Две жизни Пинхаса Рутенберга - страница 91
– Ложись на пороге, Пинхас. Да, здесь.
Рутенберг опустился на колени и растянулся на каменной плите, обжегшей его своим холодом. Он постарался расслабиться, чтобы уменьшить ощущения боли. В этот момент раввин произнёс молитву, и бич узкой змейкой пронёсся по его спине. Он ощутил острую пронзительную боль. Он даже не успел усилием воли погасить её, как получил второй удар, потом третий. Он уже не считал их, лишь чувствовал нестерпимую боль и сочащуюся из ран кровь. Он на короткое время потерял сознание, но потом пришёл в себя. Удары прекратились. Евреи вокруг торжественно молчали, словно околдованные происходящим на их глазах действом. Элиягу наклонился над ним и коснулся его плеча.
– Ты жив, – спросил он.
В ответ Пинхас мотнул головой.
– Подняться сумеешь?
– Да, рабби.
– Тогда встань, я обработаю тебе раны.
– Сколько ударов, рабби?
– Тридцать девять. Больше нельзя, чтобы не быть посрамлённым в глазах людей. Так сказано в Талмуде.
Он поднялся и пошёл за раввином. Пропитанная кровью рубашка прилипла к горячей воспалённой спине, но это его не беспокоило. В его сознании росло и множилось ощущение светлой радости, оно затмевало боль и жжение кровоточащих шрамов. «Всё позади, я сделал это», – билась мысль в его ясной голове. В комнате, где он раздевался, в шкафу стояли склянки с лекарствами. Элиягу взял одну со спиртом и коснулся его спины. Пинхас вскрикнул от новой неожиданной боли.

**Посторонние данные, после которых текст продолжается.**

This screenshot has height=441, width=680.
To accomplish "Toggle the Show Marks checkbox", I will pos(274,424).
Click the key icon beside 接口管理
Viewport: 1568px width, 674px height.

– Потерпи, ничего не поделаешь. Ты полежи здесь на полу возле стены до вечера. Я вернусь часов через пять.
Элиягу аккуратно помазал йодом рубленные раны и накрыл их марлей.
– Если захочешь есть и пить, найдёшь всё в кухне, – сказал раввин, указав на дверь в соседнюю комнату.
– Спасибо, рабби. Я чувствую себя уже другим человеком.
– Это тебе так кажется. Тебе ещё многое предстоит преодолеть в себе и понять.
Он вышел из помещения, и Пинхас слышал его удаляющиеся шаги, отдающиеся гулким эхом в огромном пустом зале синагоги.
3
Рутенберг вначале лежал, потом почувствовал жажду, пошёл на кухню и долго пил из льющейся из крана струи. Когда раввин вернулся, он лежал на полу, проснувшись незадолго до этого.
– Не болит? – спросил Элиягу.
– Терпимо. Я, наверное, уже пойду. Отлежусь в гостинице.
– Тебе не помочь одеться?
– Спасибо, рабби, я сам.
– Приедешь в Геную, пойди в синагогу. Раввин знает, что нужно сделать. Обряд возвращения экзекуцией не кончается.
– Я знаю, рабби. До одиннадцати лет учился в религиозной школе.
– Вот и хорошо. А сейчас прочти это.
Элиягу открыл молитвенник и указал на молитву. Пинхас безошибочно прочёл и вернул книгу раввину.
– Ты настоящий еврей, знаешь святой наш язык. Будет тебе прощение от Господа. А теперь ступай.
Элиягу вышел из комнаты. Рутенберг медленно оделся, чтобы не потревожить раны и не вызвать новое кровотечение, и осторожными шагами направился к выходу из наполнявшейся к вечерней молитве синагоги.
Он почувствовал сильный голод и зашёл в первое же встреченное им по дороге кафе. На почте он составил телеграмму, которую обещал послать Рахели: «Здоров и счастлив. Вернусь завтра. Целую». Он долго прохаживался по старинным улицам Флоренции, наслаждаясь рукотворной красотой города Данте, Леонардо и Микеланджело. Устав от прогулки, побрёл в гостиницу и, не раздеваясь, повалился на кровать.
Утром он нанял экипаж и поехал на железнодорожный вокзал. Вечером он уже был дома. Рахель помогла ему снять жакет и рубашку и взволнованно всплеснула руками, увидев окровавленную нижнюю рубашку и марлю.